In questi giorni di inizio primavera mi guardo indietro, all'inverno appena concluso, un inverno in cui non ho avuto modo di vedere nè neve nè ghiaccio, un inverno trascorso tra il grigio dell'asfalto e le rive secche delle periferie del nord Italia. Ci ha pensato Maurizio Biancarelli con il suo volume "Racconti d'Inverno" a ricordarmi cosa mi sono perso, qual'è l'opportunità sfumata, l'occasione perduta.
Eccolo qui, nel piccolo volume fotografico (formato 28.5 x 23.5 cm) di 143 pagine, una raccolta di freddissime immagini invernali di natura selvaggia. Nel bianco accecante della neve colpita dal sole, o nel dolce azzurro della luce crepuscolare che tutto avvolge, l'inverno si rivela per quello che è: un momento di straordinaria e pura bellezza. Ma non voglio confondervi perché questo volume non contiene un omaggio alla natura vestita di bianco, non è un vocabolario di declinazioni varie delle bellezze naturali invernali. Questo libro contiene l'inverno di un uomo dell'Appennino centrale, di un fotografo che percorre ogni anno sentieri isolati e sperduti tra i mondi Sibillini fino al Gran Sasso e ai monti della Laga, passando per il fantastico Piano Grande, uno degli scorci più suggestivi (e fotografati) della nostra affollata penisola. Queste immagini di Biancarelli documentano cinque inverni, di cui due tra i più rigidi degli ultimi anni, trascorsi ad interrogare le montagne del centro Italia, raccogliendo risposte imprevedibili e talvolta assolutamente sorprendenti.

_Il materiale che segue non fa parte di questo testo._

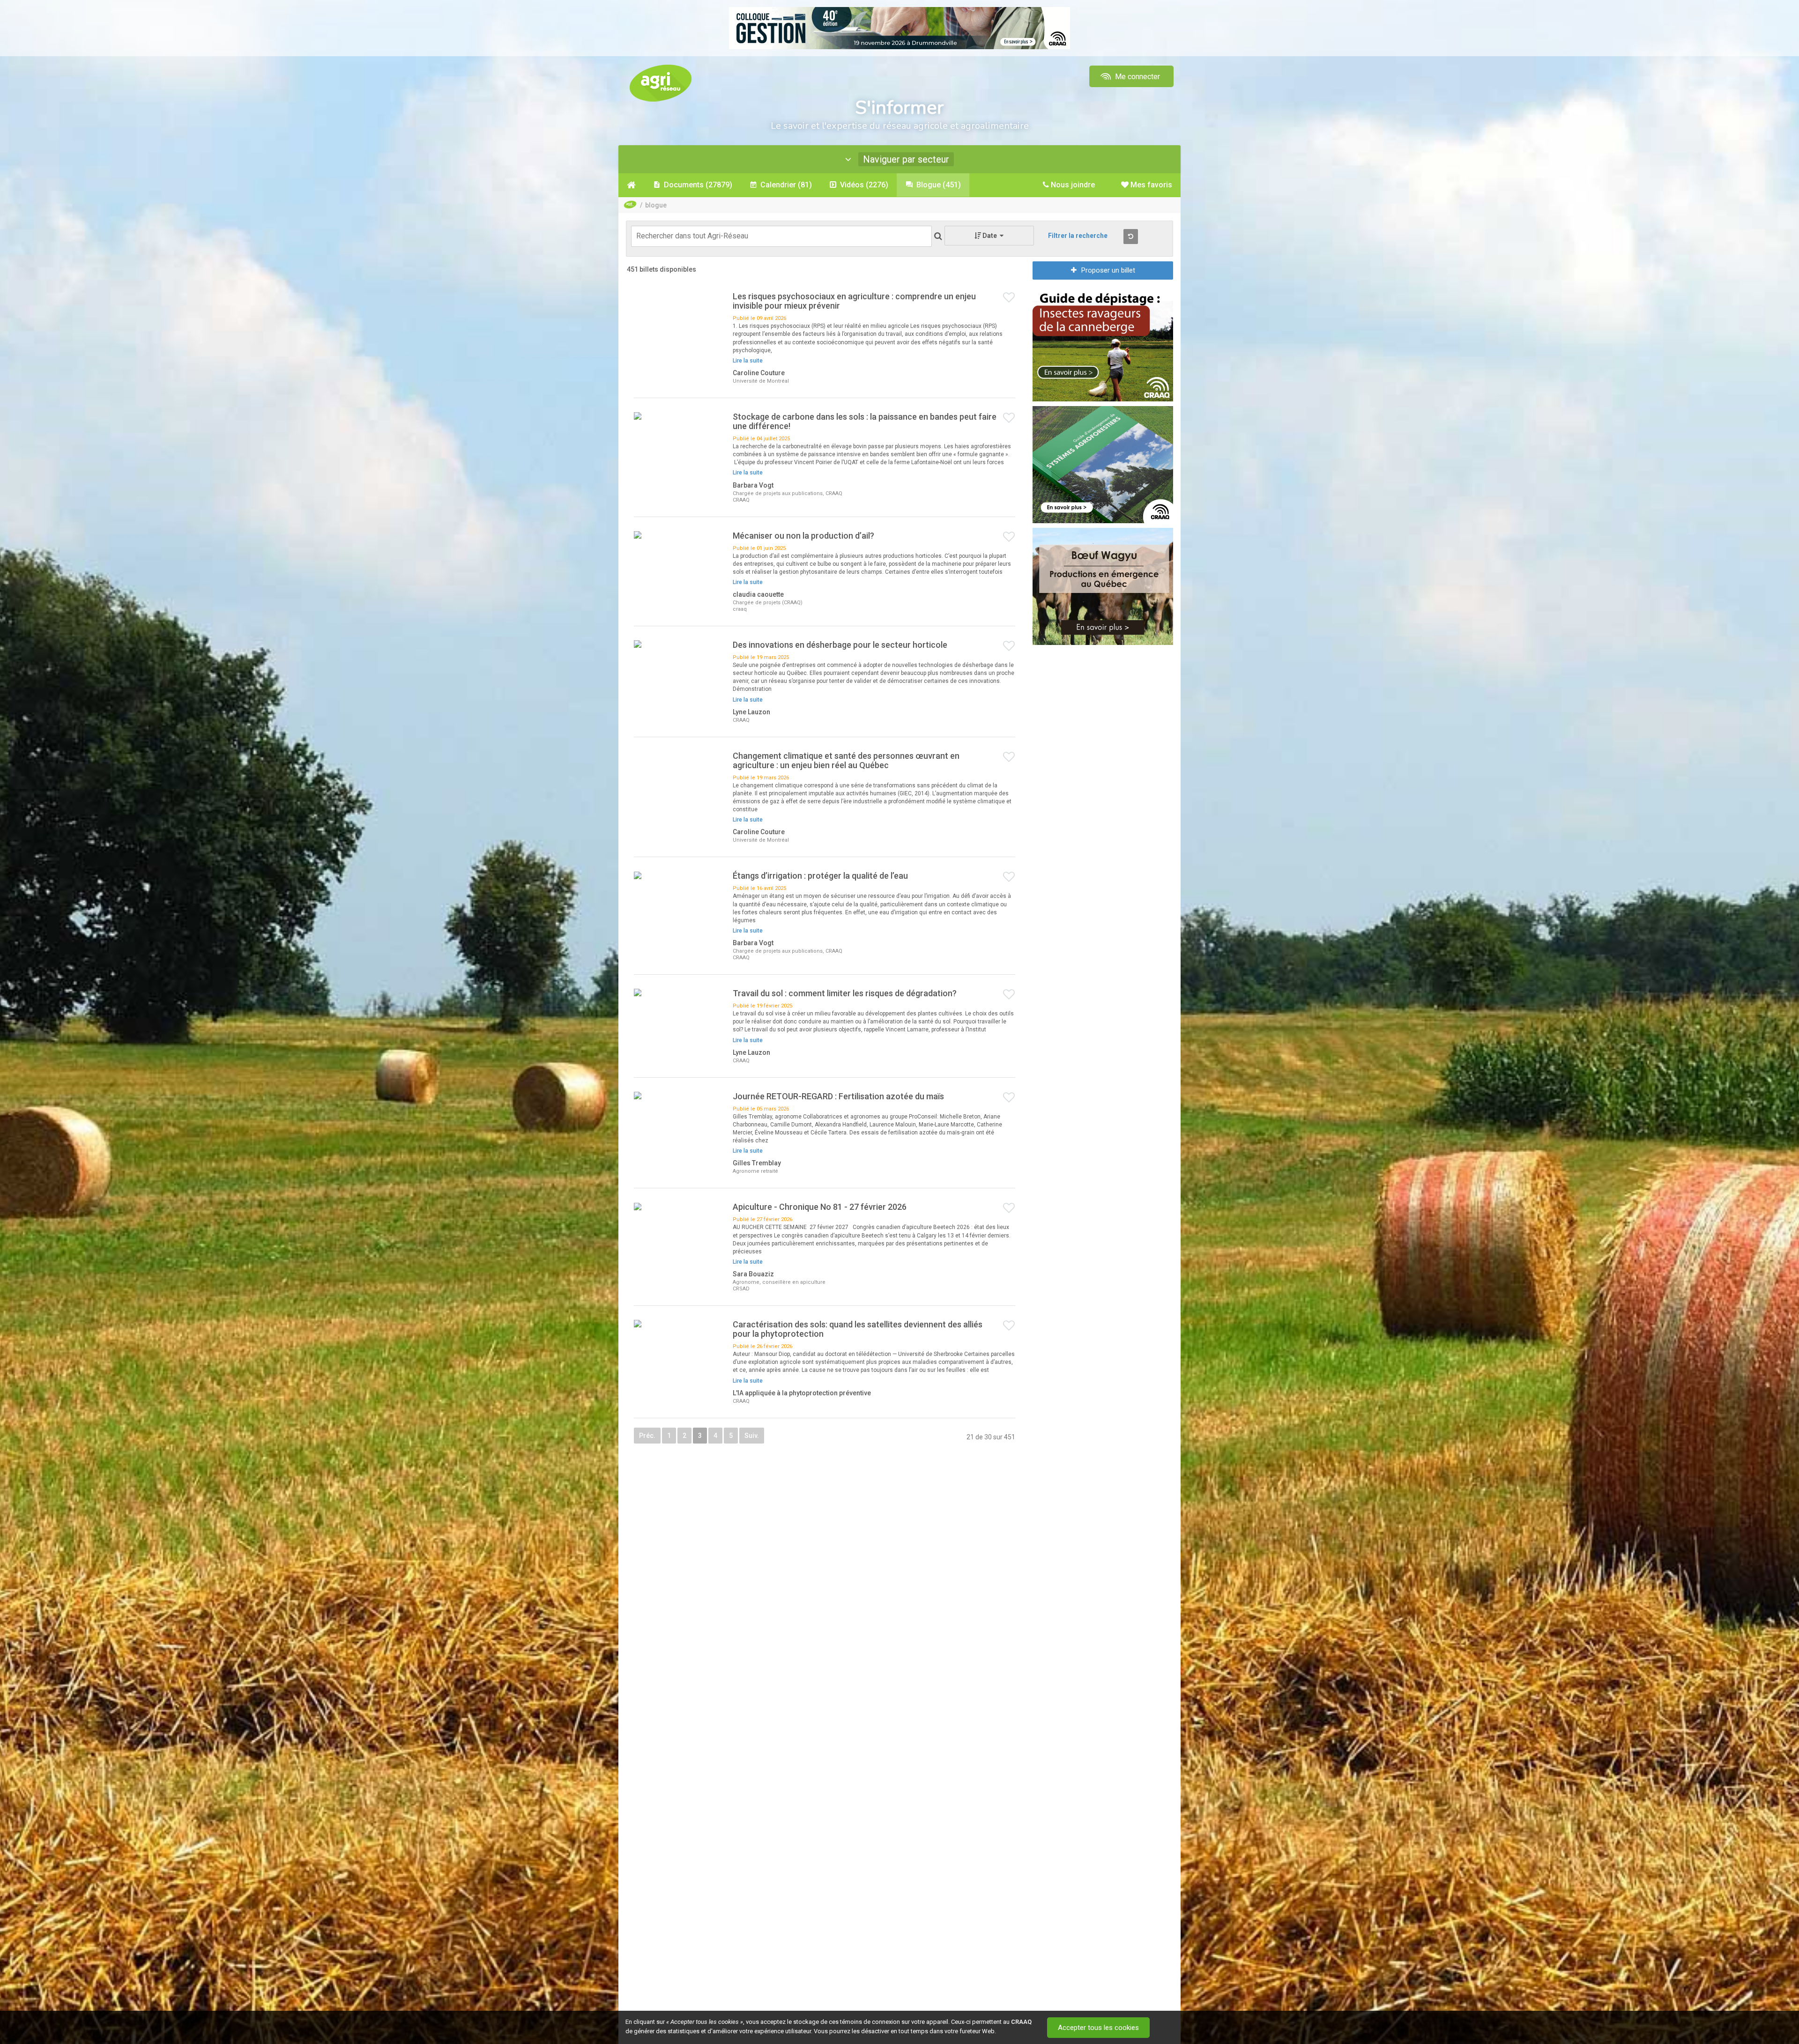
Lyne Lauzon (751, 712)
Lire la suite (748, 360)
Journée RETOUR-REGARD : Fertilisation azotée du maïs (838, 1096)
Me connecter (1136, 76)
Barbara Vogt (753, 485)
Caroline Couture (759, 373)
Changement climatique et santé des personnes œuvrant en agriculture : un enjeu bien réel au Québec (846, 760)
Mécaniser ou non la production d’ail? (804, 536)
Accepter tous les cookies (1098, 2027)
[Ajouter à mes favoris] (1009, 298)
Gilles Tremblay (757, 1163)
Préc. (647, 1435)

Nelle le valli dominate dalle cime dolci ed ondulate dell'appennino si nascondono scorci che credevo potessero essere solo del fiume Yellostone in Wyoming piuttosto che del remoto e selvaggio Okkaido giapponese. Invece eccoli qui i cervi che arrancano nella neve alta, nell'affannosa ricerca di un guado del torrente, come gli wapity delle pianure americane, ma qui siamo a 200km da Roma perbacco! Mi scappa un sorriso di compiacimento quando mi imbatto nelle immagini straordinarie della volpe concentrata nell'ascolto dei deboli fruscii dell'arvicola sotto la neve, sorrido perché concludo che non serve fare un volo transoceanico per osservare questo comportamento. Come non occorre andare in Minnesota per incrociare gli occhi gialli del principe dei predatori, quel Lupo che ancora fa tanto discutere tutto il mondo e che qui da noi, nel cuore dell'Italia antropica, resiste pervicacemente a tutte le difficoltà del sopravvivere ai margini. Nell'incontro straordinario di Maurizio Biancarelli con i Lupi appenninici sta il peso, l'importanza, di questo piccolo volume (non un caso che a lui sia dedicata la copertina). Le pur magnifiche immagini dell'allocco di Lapponia, dell'Astore e dell'Aquila fotografate nell'estremo nord della penisola scandinava, come le tenerissime dei cuccioli di Orso polare del Manitoba, contenute anch'esse in questo volume, spariscono, si annullano nel confronto con le fotografie della lupa che raccoglie la coda tra le zampe in segno di "non belligeranza" al cospetto di cane pastore abruzzese, o ancora del lupo che cede il passo (sazio dice l'autore, saggio penso io) al fiero zoccolo di una cerva, ben decisa a vender cara la pelle.
Oltre ad essere delle documentazioni eccezionali, questi scatti di Biancarelli sono evocativi di un mondo perduto, un mondo che però sa rigenerarsi e riproporsi, un universo parallelo alla dimensione dell'uomo moderno, un uomo granitico nella convinzione di essere ormai estraneo e "superiore" a quelle leggi dette "di natura", che impongono di arrangiarsi con il solo uso di zoccoli, unghie, pelo folto e denti aguzzi. Ed invece eccolo lì, quel mondo, vivo e vegeto ed in perenne cerca del suo equilibrio dinamico. La lotta per la vita, con le sue regole semplici e terribili, è appena fuori dell'uscio a due passi da casa, è scritto qui, in questo volumetto di editoria indipendente recapitatomi per posta direttamente dal suo autore.